__Instructions to follow__: In the forum post about connecting hard drives, what is the rotational speed of the Seagate 40GB drive?

__Page extract__:
──────────

One interesting part is a Seagate 40GB HDD unit.
It is an older, 5200RPM model.

I am currently running a WD 7200RPM HDD.

I realize that should I connect the Seagate as a slave on my primary IDE channel that my faster drive would slow down to match the Seagate.

I also have a PCI slot IDE adaptor card.

My question is...if I leave my faster WD HDD as a solo master on the primary IDE channel and hook the slower Seagate to the PCI based adaptor card, will the faster drive still have to slow down?
I can see how this might happen when the system is reading from the Seagate, but what about when it's not?
I don't really need the space...my WD is 160GB and I have plenty of room left...I am just curious.

Virtualbody1234
02-16-2004, 04:06 PM
I'm quite sure that the drive won't slow down if connected to the card.

──────────

__Given information__:
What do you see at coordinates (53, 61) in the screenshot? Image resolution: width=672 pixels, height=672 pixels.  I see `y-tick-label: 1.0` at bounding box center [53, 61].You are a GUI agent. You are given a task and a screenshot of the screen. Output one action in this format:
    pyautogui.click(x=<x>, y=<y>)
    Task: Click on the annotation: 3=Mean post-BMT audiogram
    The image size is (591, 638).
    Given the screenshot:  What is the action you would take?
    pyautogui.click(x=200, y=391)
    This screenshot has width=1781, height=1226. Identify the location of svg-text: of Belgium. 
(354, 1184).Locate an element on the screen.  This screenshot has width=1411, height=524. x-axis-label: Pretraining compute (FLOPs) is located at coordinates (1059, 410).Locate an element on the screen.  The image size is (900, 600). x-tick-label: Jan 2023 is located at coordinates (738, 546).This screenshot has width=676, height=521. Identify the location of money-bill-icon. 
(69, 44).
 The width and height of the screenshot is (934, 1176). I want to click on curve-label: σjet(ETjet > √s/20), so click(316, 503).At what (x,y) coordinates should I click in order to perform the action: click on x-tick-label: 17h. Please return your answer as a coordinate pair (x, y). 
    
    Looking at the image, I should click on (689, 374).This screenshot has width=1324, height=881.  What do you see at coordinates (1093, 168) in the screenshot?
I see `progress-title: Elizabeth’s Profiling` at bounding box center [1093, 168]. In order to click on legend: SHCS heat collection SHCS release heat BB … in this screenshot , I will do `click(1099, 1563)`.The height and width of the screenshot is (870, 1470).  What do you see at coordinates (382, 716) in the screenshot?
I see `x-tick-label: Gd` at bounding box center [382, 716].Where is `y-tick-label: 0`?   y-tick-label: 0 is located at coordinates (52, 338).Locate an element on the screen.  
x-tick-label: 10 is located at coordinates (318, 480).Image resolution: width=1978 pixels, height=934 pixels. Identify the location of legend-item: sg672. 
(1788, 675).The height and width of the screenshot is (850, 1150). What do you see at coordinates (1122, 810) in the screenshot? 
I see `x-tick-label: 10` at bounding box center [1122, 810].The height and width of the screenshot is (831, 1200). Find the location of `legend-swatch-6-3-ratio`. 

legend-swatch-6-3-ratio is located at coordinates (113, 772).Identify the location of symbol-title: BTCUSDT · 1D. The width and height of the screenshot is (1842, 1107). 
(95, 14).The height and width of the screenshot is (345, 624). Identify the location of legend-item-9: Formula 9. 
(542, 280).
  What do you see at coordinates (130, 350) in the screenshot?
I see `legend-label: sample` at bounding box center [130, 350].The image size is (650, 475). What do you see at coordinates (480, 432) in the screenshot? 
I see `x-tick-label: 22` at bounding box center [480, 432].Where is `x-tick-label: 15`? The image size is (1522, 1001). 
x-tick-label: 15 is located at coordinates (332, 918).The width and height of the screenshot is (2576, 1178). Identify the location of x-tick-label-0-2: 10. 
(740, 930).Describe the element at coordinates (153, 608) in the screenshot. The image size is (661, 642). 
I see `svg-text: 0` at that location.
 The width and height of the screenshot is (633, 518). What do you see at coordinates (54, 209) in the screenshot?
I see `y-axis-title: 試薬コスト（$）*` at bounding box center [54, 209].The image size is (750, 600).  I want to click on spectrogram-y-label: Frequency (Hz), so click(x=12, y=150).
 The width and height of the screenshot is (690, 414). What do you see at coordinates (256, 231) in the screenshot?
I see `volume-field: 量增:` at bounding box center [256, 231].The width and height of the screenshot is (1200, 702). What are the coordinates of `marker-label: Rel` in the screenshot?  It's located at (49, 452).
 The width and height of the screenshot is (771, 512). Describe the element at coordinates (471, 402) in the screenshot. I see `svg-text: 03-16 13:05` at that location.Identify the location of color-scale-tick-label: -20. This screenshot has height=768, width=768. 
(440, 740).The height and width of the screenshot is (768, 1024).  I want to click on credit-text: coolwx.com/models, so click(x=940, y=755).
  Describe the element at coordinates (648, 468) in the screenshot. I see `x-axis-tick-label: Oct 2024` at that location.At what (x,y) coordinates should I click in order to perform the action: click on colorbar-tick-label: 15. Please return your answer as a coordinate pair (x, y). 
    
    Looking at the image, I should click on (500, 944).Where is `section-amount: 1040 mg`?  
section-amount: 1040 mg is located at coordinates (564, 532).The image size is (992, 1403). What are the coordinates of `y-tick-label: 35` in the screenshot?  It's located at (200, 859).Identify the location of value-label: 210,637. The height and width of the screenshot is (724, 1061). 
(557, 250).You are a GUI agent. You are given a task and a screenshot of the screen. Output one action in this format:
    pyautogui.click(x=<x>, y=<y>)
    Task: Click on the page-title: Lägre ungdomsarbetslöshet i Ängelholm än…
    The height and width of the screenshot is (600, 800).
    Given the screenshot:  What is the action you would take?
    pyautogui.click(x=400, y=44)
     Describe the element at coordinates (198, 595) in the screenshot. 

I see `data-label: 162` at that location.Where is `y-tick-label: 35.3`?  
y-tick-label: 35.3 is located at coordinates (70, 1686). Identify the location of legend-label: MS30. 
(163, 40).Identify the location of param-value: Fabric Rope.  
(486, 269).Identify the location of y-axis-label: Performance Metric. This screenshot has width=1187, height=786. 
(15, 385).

──────────

__The answer__: 5200RPM